Thanksgiving is for Giving Thanks
By Margaret Sutherland & Sonja Lamut
What is Thanksgiving for? It’s a time for food and family, and also a time for giving thanks! There is so much to be thankful for, and this charming book will give your toddler or preschooler some ideas of what they can be thankful for too!

We Are Grateful: Otsaliheliga
By Traci Sorell and Frané Lessac
“Otsaliheliga” is a Cherokee word used to express gratitude. Engage your preschooler in learning some Cherokee vocabulary as you read about the Cherokee traditions and celebrations that occur over the year. The book includes a glossary and the complete Cherokee syllabary to help you learn and pronounce the Cherokee words. See if you preschooler can repeat the words back to you as you learn together!
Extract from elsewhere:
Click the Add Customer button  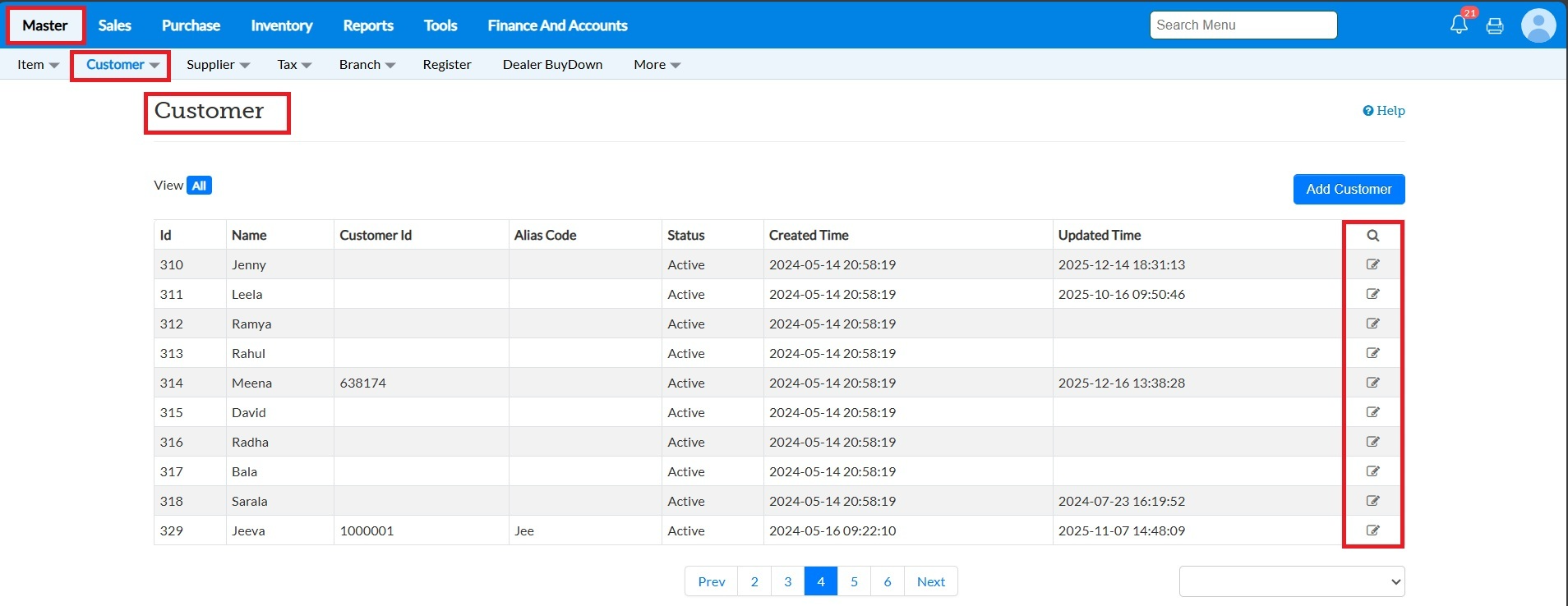[x=1349, y=189]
Zen Pig: The Art of Gratitude
By Mark Brown & Amy Lynn Larwig
Zen Pig teaches his friends about gratitude, compassion, and mindfulness in the first book of author Mark Brown’s “Zen Pig” series. It’s never too early to start learning the art of giving thanks! This book makes the concept of gratitude easier to understand for little ones.
Recommendations for Parents

The Gratitude Diaries
In In this New York Times bestseller, Janice Kaplan spends a year living gratefully and transforms her marriage, family life, work and health. Her pioneering research was praised in People and Vanity Fair and hailed on TV shows including Today, The O’Reilly Factor, and CBS’s The Talk. On New Year’s Eve, journalist and former Parade Editor-in-Chief Janice Kaplan makes a promise to be grateful and look on the bright side of whatever happens. She realizes that how she feels over the next months will have less to do with the events that occur than her own attitude and perspective. Getting advice at every turn from psychologists, academics, doctors, and philosophers, she brings readers on a smart and witty journey to discover the value of appreciating what you have.
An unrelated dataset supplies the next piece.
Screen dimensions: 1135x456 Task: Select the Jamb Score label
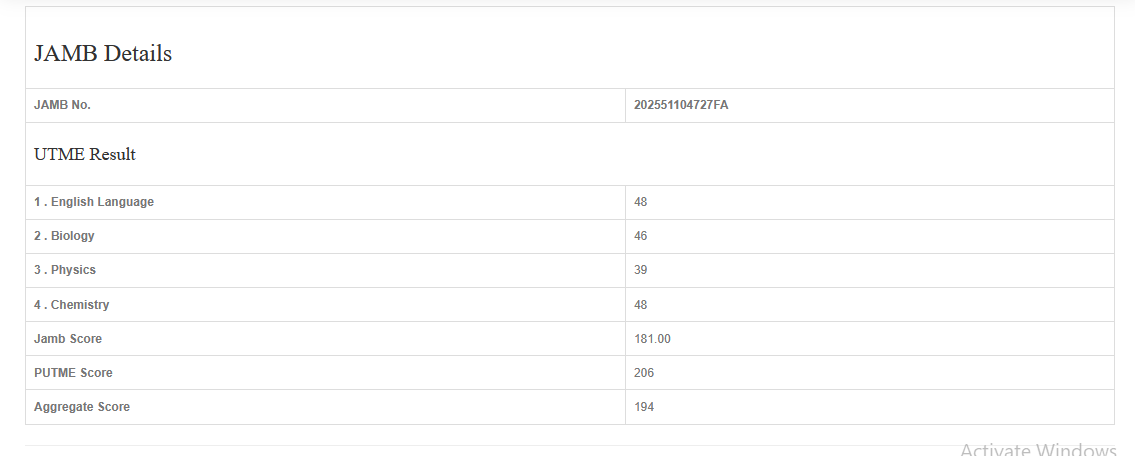click(x=68, y=339)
The Little Book of Gratitude
Gratitude is the simple, scientifically proven way to increase happiness and encourage greater joy, love, peace, and optimism into our lives.
Through easy practices such as keeping a daily gratitude journal, writing letters of thanks, and meditating on the good we have received, we can improve our health and wellbeing, enhance our relationships, encourage healthy sleep, and heighten feelings of connectedness.
Easily accessible and available to everyone, the practice of gratitude will benefit every area of your life and generate a positive ripple effect.

Thanks A Thousand
by A.J. Jacobs
Author A.J. Jacobs discovers that his coffee—and every other item in our lives—would not be possible without hundreds of people we usually take for granted.
By thanking these people face to face, Jacobs finds some much-needed brightness in his life. Gratitude does not come naturally to Jacobs—his disposition is more Larry David than Tom Hanks—but he sets off on the journey on a dare from his son. And by the end, it’s clear to him that scientific research on gratitude is true. Gratitude’s benefits are legion: It improves compassion, heals your body, and helps battle depression.

Living Life As A Thank You
by Nina Lesowitz (Author), Mary Beth Sammons (Author), Lee Woodruff (Foreword)
Whatever is given — even a difficult and challenging moment — is a gift. Living as if each day is a thank-you can help transform fear into courage, anger into forgiveness, isolation into belonging, and another’s pain into healing. Saying thank-you every day inspires feelings of love, compassion, and hope. These ideas are the basis for this timely book. Authors Nina Lesowitz and Mary Beth Sammons present a simple, but comprehensive program for incorporating gratitude into one’s life, and reaping the many benefits that come from doing so.

Gratitude
by Oliver Sacks
During the last few months of his life, he wrote a set of essays in which he movingly explored his feelings about completing a life and coming to terms with his own death.
“It is the fate of every human being,” Sacks writes, “to be a unique individual, to find his own path, to live his own life, to die his own death.”
Together, these four essays form an ode to the uniqueness of each human being and to gratitude for the gift of life.